Start of Block

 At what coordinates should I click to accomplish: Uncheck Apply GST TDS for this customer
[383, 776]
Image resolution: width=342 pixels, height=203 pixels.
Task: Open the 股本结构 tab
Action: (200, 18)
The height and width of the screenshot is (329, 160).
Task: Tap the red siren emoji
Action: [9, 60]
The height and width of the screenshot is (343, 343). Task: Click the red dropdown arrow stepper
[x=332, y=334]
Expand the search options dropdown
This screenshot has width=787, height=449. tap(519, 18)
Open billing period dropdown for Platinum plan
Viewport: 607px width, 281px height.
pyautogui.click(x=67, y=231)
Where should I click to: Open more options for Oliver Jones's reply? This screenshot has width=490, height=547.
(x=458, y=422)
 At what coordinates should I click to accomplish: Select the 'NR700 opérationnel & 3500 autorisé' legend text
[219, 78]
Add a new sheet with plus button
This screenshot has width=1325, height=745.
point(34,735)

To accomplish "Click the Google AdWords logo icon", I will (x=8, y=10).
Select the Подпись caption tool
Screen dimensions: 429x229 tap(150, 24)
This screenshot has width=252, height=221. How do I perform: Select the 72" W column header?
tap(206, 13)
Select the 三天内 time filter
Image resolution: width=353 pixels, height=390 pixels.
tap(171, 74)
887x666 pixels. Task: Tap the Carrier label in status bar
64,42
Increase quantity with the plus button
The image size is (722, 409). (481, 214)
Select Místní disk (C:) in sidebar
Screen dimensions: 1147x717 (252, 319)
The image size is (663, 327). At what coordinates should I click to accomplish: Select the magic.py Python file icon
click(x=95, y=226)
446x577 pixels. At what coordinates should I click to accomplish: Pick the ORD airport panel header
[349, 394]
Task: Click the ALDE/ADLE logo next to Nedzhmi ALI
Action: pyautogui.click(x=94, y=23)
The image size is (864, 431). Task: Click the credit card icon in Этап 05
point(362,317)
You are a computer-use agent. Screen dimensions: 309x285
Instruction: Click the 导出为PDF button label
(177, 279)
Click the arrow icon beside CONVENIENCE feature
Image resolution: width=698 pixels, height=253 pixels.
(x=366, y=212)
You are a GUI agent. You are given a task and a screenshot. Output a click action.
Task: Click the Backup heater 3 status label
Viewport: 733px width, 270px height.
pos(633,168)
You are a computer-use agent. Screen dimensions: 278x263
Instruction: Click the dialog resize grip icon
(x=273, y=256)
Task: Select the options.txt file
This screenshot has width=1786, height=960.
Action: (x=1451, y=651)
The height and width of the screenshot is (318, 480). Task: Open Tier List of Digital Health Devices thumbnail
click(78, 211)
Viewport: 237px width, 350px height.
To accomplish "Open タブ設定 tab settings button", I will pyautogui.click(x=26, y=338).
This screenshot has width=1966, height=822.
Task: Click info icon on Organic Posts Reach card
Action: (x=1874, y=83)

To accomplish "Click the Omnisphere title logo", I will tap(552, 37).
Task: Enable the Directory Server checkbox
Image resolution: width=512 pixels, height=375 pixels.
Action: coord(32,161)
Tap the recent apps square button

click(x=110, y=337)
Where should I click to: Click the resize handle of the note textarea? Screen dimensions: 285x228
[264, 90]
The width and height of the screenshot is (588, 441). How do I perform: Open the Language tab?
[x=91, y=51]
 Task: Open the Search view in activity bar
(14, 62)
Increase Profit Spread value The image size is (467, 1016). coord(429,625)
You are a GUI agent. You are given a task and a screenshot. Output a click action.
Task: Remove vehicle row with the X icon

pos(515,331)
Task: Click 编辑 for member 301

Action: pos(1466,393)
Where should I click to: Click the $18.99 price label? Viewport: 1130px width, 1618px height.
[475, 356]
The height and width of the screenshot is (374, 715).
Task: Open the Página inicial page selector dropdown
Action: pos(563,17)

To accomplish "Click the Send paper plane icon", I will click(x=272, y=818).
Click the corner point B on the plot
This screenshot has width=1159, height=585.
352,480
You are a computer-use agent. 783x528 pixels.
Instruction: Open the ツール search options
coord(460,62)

End of Block

_REQUIREMENT_: Respond with a number only, the count of lines in the entries where the string "agent" occurs.

_ANSWER TO THIS PROBLEM_: 5